When the line with "The width and" comes up, set it down and every later line to the end of the data, exactly and without pictures.

═══ RECORDS SHOWN

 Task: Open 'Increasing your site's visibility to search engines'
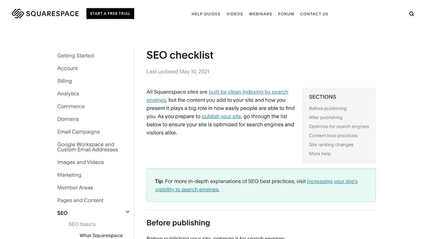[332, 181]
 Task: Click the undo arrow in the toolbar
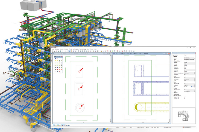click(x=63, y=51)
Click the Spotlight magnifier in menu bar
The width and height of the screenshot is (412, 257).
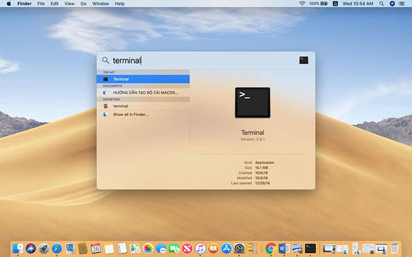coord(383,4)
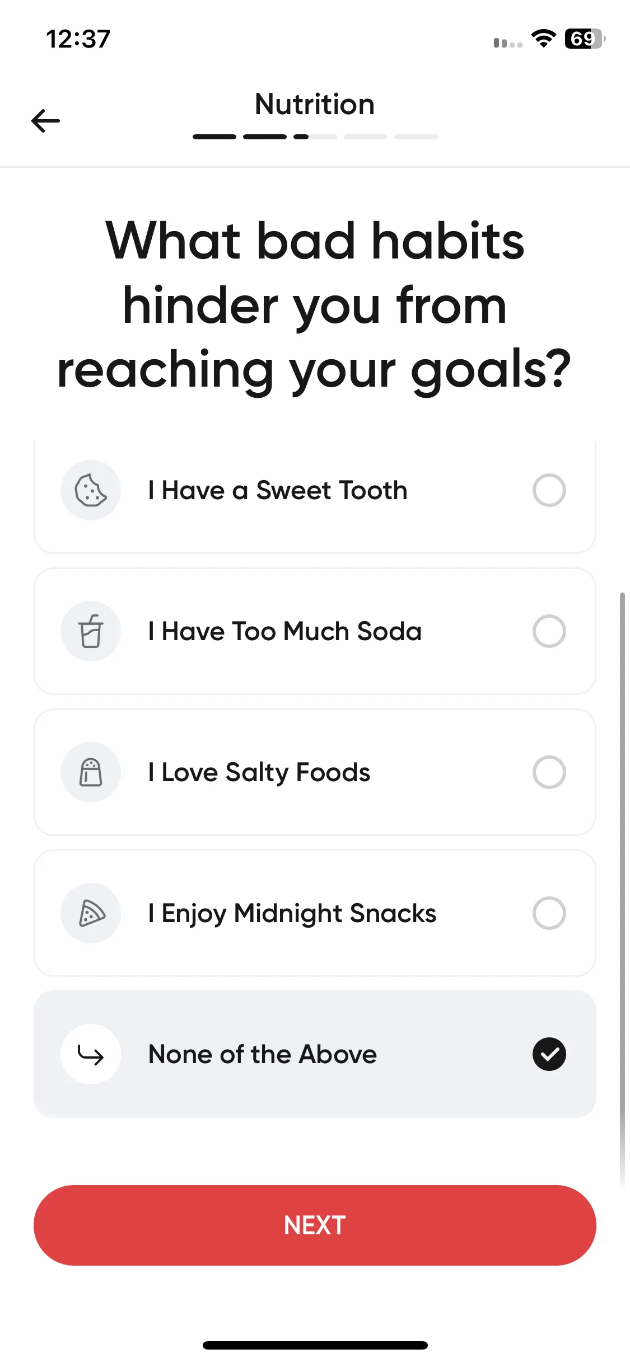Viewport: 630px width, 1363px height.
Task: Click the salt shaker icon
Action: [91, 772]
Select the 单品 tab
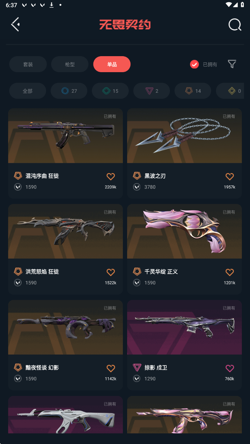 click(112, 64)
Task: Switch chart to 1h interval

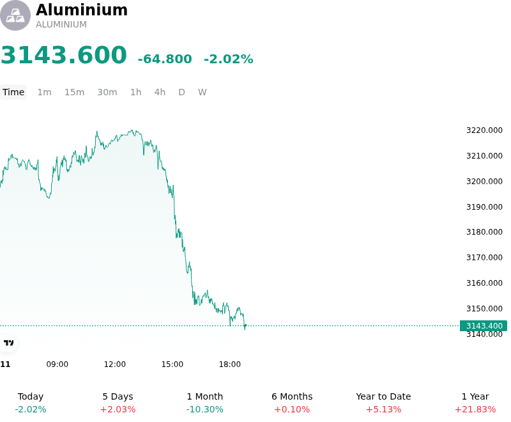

══════

# THE ANSWER
The width and height of the screenshot is (412, 257).
coord(383,4)
Viewport: 630px width, 1363px height.
Task: Click the salt shaker icon
Action: [91, 772]
Select the 单品 tab
 click(112, 64)
Task: Switch chart to 1h interval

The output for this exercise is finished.